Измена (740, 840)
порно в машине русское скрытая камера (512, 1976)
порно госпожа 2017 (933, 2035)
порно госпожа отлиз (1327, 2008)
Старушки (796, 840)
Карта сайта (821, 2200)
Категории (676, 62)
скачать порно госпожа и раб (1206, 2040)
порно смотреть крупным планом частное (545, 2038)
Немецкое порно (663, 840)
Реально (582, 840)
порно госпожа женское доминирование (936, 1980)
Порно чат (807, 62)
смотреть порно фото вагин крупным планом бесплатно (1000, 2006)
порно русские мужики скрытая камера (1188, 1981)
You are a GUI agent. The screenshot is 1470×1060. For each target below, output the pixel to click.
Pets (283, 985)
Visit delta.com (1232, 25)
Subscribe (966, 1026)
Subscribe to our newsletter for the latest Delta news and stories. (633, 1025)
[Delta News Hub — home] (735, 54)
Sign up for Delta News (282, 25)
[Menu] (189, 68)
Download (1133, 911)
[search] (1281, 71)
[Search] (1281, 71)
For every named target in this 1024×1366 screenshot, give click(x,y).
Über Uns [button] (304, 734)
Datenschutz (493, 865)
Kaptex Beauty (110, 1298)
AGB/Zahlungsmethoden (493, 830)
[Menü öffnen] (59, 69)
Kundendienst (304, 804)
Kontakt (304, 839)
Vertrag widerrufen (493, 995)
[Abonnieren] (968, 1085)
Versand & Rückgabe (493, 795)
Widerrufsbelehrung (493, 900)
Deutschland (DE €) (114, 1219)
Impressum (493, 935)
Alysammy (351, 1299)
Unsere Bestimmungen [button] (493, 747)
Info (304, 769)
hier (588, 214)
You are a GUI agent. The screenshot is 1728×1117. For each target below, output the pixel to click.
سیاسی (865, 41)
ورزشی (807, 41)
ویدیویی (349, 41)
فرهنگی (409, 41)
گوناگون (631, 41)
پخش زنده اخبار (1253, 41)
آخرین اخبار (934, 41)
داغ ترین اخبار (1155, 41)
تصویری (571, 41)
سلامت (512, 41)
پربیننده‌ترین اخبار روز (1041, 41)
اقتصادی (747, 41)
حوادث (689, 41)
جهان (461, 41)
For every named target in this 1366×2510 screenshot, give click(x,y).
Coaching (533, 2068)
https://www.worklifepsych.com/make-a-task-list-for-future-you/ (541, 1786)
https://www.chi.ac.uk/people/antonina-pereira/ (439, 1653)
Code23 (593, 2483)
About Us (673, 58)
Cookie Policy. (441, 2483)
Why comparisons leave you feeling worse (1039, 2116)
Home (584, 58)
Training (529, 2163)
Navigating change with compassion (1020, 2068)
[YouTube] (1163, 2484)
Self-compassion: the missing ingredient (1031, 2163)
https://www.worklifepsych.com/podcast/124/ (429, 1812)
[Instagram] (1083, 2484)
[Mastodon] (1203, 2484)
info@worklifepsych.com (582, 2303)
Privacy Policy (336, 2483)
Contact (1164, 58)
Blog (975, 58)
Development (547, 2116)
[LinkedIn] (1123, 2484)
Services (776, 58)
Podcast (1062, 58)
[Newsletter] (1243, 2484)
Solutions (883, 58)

################

→ Work instructions:
Set down each line of the data precisely as it appears above.

→ The completed task:
Измена (740, 840)
порно в машине русское скрытая камера (512, 1976)
порно госпожа 2017 (933, 2035)
порно госпожа отлиз (1327, 2008)
Старушки (796, 840)
Карта сайта (821, 2200)
Категории (676, 62)
скачать порно госпожа и раб (1206, 2040)
порно смотреть крупным планом частное (545, 2038)
Немецкое порно (663, 840)
Реально (582, 840)
порно госпожа женское доминирование (936, 1980)
Порно чат (807, 62)
смотреть порно фото вагин крупным планом бесплатно (1000, 2006)
порно русские мужики скрытая камера (1188, 1981)
You are a GUI agent. The screenshot is 1470×1060. For each target below, output the pixel to click.
Pets (283, 985)
Visit delta.com (1232, 25)
Subscribe (966, 1026)
Subscribe to our newsletter for the latest Delta news and stories. (633, 1025)
[Delta News Hub — home] (735, 54)
Sign up for Delta News (282, 25)
[Menu] (189, 68)
Download (1133, 911)
[search] (1281, 71)
[Search] (1281, 71)
For every named target in this 1024×1366 screenshot, give click(x,y).
Über Uns [button] (304, 734)
Datenschutz (493, 865)
Kaptex Beauty (110, 1298)
AGB/Zahlungsmethoden (493, 830)
[Menü öffnen] (59, 69)
Kundendienst (304, 804)
Kontakt (304, 839)
Vertrag widerrufen (493, 995)
[Abonnieren] (968, 1085)
Versand & Rückgabe (493, 795)
Widerrufsbelehrung (493, 900)
Deutschland (DE €) (114, 1219)
Impressum (493, 935)
Alysammy (351, 1299)
Unsere Bestimmungen [button] (493, 747)
Info (304, 769)
hier (588, 214)
You are a GUI agent. The screenshot is 1728×1117. For each target below, output the pixel to click.
سیاسی (865, 41)
ورزشی (807, 41)
ویدیویی (349, 41)
فرهنگی (409, 41)
گوناگون (631, 41)
پخش زنده اخبار (1253, 41)
آخرین اخبار (934, 41)
داغ ترین اخبار (1155, 41)
تصویری (571, 41)
سلامت (512, 41)
پربیننده‌ترین اخبار روز (1041, 41)
اقتصادی (747, 41)
حوادث (689, 41)
جهان (461, 41)
For every named target in this 1366×2510 screenshot, give click(x,y).
Coaching (533, 2068)
https://www.worklifepsych.com/make-a-task-list-for-future-you/ (541, 1786)
https://www.chi.ac.uk/people/antonina-pereira/ (439, 1653)
Code23 (593, 2483)
About Us (673, 58)
Cookie Policy. (441, 2483)
Why comparisons leave you feeling worse (1039, 2116)
Home (584, 58)
Training (529, 2163)
Navigating change with compassion (1020, 2068)
[YouTube] (1163, 2484)
Self-compassion: the missing ingredient (1031, 2163)
https://www.worklifepsych.com/podcast/124/ (429, 1812)
[Instagram] (1083, 2484)
[Mastodon] (1203, 2484)
info@worklifepsych.com (582, 2303)
Privacy Policy (336, 2483)
Contact (1164, 58)
Blog (975, 58)
Development (547, 2116)
[LinkedIn] (1123, 2484)
Services (776, 58)
Podcast (1062, 58)
[Newsletter] (1243, 2484)
Solutions (883, 58)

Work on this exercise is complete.